Jumat, 31 Juli 2015

Lelaki di Antrian



Lelaki di Antrian
Selasa pagi, saat selimut asap membungkus rapi kota ini, aku bergegas mengambil tas kecilku yang berisi surat-surat penting .
Namun,  pagi ini aku juga harus mengantarkan sepupu kecilku, Rapi Ahmah, si boncel yang sudah kelas 4 SD, iya berjanji padaku untuk berangkat pagi-pagi sekali jam 6.30 agar ia tidak terlambat,  karena hari senin kemarin aku lupa mengantarkannya, alhasil jam 7 kukebut supra  putihku menuju sekolahnya.
Dan pagi ini jam 6.30 aku sudah standby di rumahnya, tetapi tu kurcaci kecil baru sarapan pagi, bundanya telat membangunkannya, jadi aku yang gantian  menunggunya sejenak. Sembari menunggu, aku memilih mengangsur mengisi formulir pembuatan pasport yang kemarin pagi kuambil dari kantor imigrasi.
Akhirnya jam 06.50 aku berangkat mengantarkan si kurcaci ke sekolahnya, lalu memacu sepeda motorku menuju kantor imigrasi yang hanya membutuhkan waktu 10 menit dari sekolahnya Rapi. Sepanjang perjalanan aku masih teringat pesan dari bapak yang bertugas di kantor imigrasi kemarin pagi.
“Formulir ini diisi saja di rumah, besok pagi-pagi datang ke sini ya?” pesannya.
“PAGI?” Jawabku penuh kebingungan.
“Iya, yang lain mengantri dari jam 7.00 pagi kamu juga besok jam 7 harus sudah di sini.” Jelasnya
“Oh, memang jam 9 sekarang g bisa ya Pak?” tanyaku polos.
“g bisa,, nomor antriannya sudah habis, sehari hanya untuk 70 orang saja, termasuk lansia dan anak di bawah umur.” Balasnya dengan tenang.
Baiknya petugas ini fikirku, dan seketika itu juga aku langsung berfikir untuk hadir jam 7.00 tepat di kantor imigrasi.

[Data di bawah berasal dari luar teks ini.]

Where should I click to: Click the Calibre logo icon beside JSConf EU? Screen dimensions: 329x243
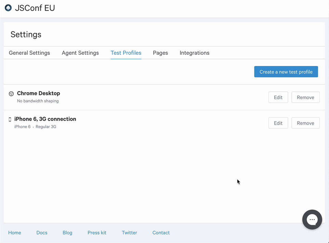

Sayangnya pukul 07.10 aku baru sampai di parkiran kantor imigrasi, bergegasku berjalan ke tempat antrian dan ada satu kata saat aku sampai di sana.
“wow”
Sejenak aku terperanjat dengan antrian yang sudah berjejer dua banjar, tanpa fikir panjang aku langsung ikutan ngantri di belakang seorang laki-laki dan di sebelah kananku juga ada bapak-bapak yang mensejajariku, setelah aku perkirakan, kuhitung dan kuanalisa maka sepertinya aku akan berada di antrian 40 an...
“huft”...
Dan  kalian tahu, kantor ini baru akan dibuka pukul 08.00 WIB. Baiklah satu jam kedepan apa yang akan aku lakukan.
Aku sedikit menunduk sembari mencari buku apa yang bisa kubaca menjelang  pukul 08.00. Aku tersenyum bahagia saat kuambil novel Ayah karya Andrea Hirata di tas pinggangku, tiba-tiba kepalaku beradu dengan punggung seorang pemuda yang antri tepat di depanku.
“Maaf bang” Sapaku sopan.
Ia menoleh dan hanya tersenyum, dan itu adalah senyuman termanis yang kutemui pagi ini, aku terpana dibuatnya, dan aku mulai berimajinasi merangkai impian-impian aneh, seperti misalnya jodohku di antrian kantor imigrasi, ah aku langsung cepat-cepat istigfar.
Kubaca novel Ayah perlahan lalu membalikkannya secara cepat, karena aku adalah tipikal orang yang bisa membaca cepat, sesekali aku tersenyum karena kelucuan di novel ini, dan kenyamaanku dalam membaca mulai terganggu dengan motor pegawai kantor imigrasi yang lalu lalang membelah antrian. Maklumlah kami antri di depan loket lapangan parkir pegawai, jadi... ya ketika seorang pegawai datang kami terpaksa memberikan jalan, maju kedepan atau mundur ke belakang. Dan inilah bagian yang sungguh menguji keimananku, bagaimana bisa? Tentu saja
Setelah ada seorang ibu-ibu dan 3 anak gadisnya ikutan antri di belakangku, bayangkan  kalian tahu berurusan dengan ibu-ibu itu membuat hati sering kesal, jadi tu ibu-ibu suka memepet barisan, maju-maju sambil membuatku bergeser ke depan, nah jikalau aku bergeser kedepan artinya aku akan berada pas di belakang punggung laki-laki bersenyum manis ini, dan ini mengganggu kenyamananku.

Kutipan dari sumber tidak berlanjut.